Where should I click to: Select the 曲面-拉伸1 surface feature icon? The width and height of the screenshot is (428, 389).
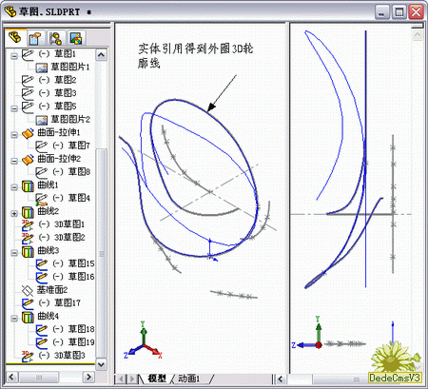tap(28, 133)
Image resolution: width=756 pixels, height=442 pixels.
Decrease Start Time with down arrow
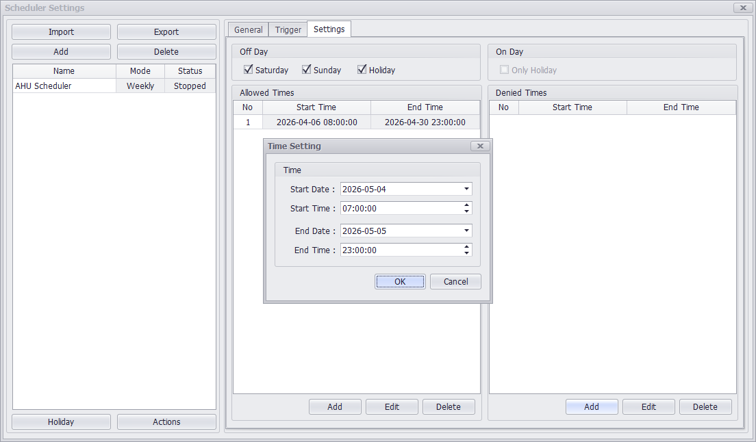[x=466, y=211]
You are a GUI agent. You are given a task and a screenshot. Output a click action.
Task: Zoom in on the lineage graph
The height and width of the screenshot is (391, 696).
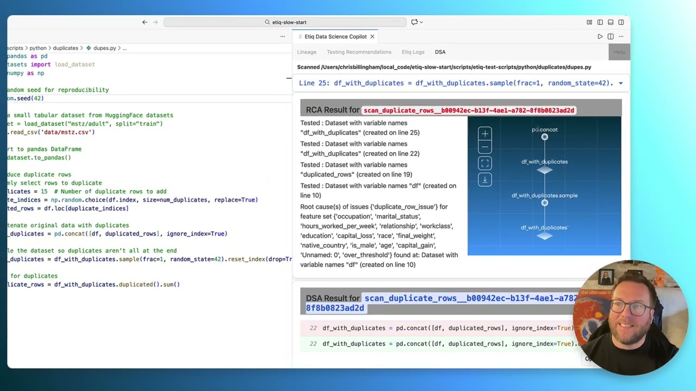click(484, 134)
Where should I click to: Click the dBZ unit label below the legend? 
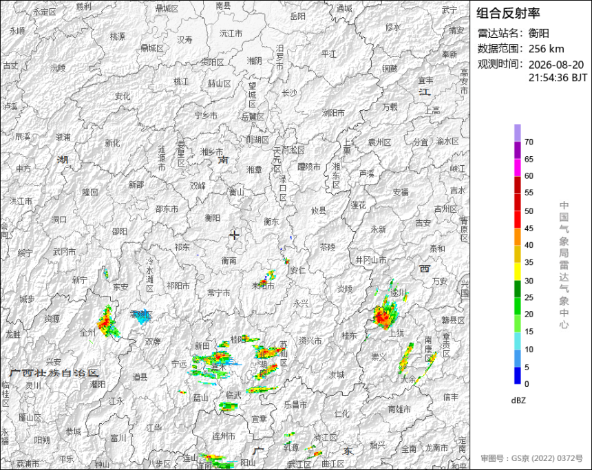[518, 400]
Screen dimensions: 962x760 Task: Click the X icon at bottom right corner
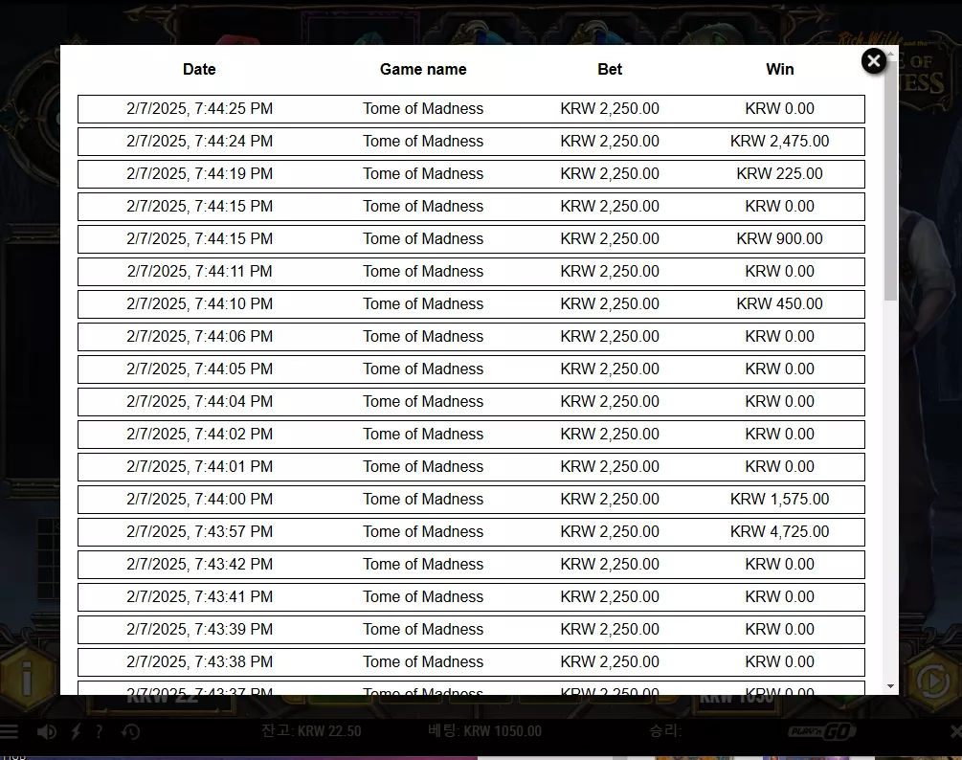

----

» **Task directions**: Reproduce every entry exactly; images stay out.

» **The completed task**:
Where should I click to: Select the 曲面-拉伸1 surface feature icon? The width and height of the screenshot is (428, 389).
tap(28, 133)
Image resolution: width=756 pixels, height=442 pixels.
Decrease Start Time with down arrow
[x=466, y=211]
You are a GUI agent. You are given a task and a screenshot. Output a click action.
Task: Zoom in on the lineage graph
The height and width of the screenshot is (391, 696).
click(484, 134)
Where should I click to: Click the dBZ unit label below the legend? 
[518, 400]
Screen dimensions: 962x760 Task: Click the X icon at bottom right corner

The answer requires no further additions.